Fisher states that a free regulatory environment is causing this growth, but the rather strong regulations on the mortgage market and growth in the housing stock are more likely the factors in preventing the build-up of housing debt that in turn isn’t holding back the economy. There are strong regulations on the housing market, especially in terms of housing equity loans that in turn make it harder to bid up values.
Well, why did Texas avoid a bubble? Mike flags consumer regulation. But I’d also point to lax local zoning and land use regulations.
The chief restriction on home equity loans in Texas is that they cannot exceed 80% of the market value of the home — essentially requiring all borrowers to have some sort of equity. Cash out refinances were restricted in the same manner. Requiring that homeowners place a sufficient amount as a downpayment, and restricting people from using equity gains as collateral to acquire new debt, substantially reduced speculation and cash outs.
But it’s something of an open question as to how much this reduced price fluctuation. Certainly, requiring sizable downpayments lowered the plausible group of buyers in a given property. However, the restriction on refinancing was probably a factor reducing leverage more than increasing price. Ie, it prevented existing homeowners from doubling down on home prices by acquiring more debt. Certainly, the option to extract future equity may have enticed buyers in other states. But limiting future equity extraction may or may not have been a small factor in actually inducing higher prices.
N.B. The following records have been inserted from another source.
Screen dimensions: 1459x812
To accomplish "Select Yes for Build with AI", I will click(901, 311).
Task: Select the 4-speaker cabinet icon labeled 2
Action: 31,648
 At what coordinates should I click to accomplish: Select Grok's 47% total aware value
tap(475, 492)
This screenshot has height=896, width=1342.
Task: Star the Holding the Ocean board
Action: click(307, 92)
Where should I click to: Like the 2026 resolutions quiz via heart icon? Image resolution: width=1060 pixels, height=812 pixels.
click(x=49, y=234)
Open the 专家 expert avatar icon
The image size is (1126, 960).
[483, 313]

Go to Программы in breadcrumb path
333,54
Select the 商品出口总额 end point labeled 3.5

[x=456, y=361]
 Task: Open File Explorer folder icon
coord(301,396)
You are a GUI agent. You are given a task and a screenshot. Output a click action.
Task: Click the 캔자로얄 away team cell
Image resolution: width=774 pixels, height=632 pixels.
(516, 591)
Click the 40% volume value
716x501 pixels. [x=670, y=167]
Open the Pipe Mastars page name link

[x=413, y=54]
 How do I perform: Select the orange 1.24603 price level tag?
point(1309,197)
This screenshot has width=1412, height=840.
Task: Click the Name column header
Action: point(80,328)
By contrast, there are good theoretical reasons to focus on housing restrictions. Paul Krugman argued all the way back in 2005 that house price appreciation seemed to be much higher in areas where geographic and zoning restrictions lowered the available supply of housing. Since then, Ed Glaeser and co-authors have written a paper arguing that price increases in housing were driven most strongly in areas where housing supply was relatively fixed.
This makes a lot of sense from a demand-supply framework. Where supply is flexible; builders respond to greater demand for housing by building more houses, so prices remain flat. Where supply is inflexible, increases in housing demand largely translate into increases in prices, not increases in the number of houses built. Even if the increase in housing demand comes from speculators who place little money down and expect to extract future equity from their houses; as long as builders can keep building this increase in demand will not translate into an increase in prices. You need both an increase in demand, as well as inflexible supply to generate an increase in housing prices.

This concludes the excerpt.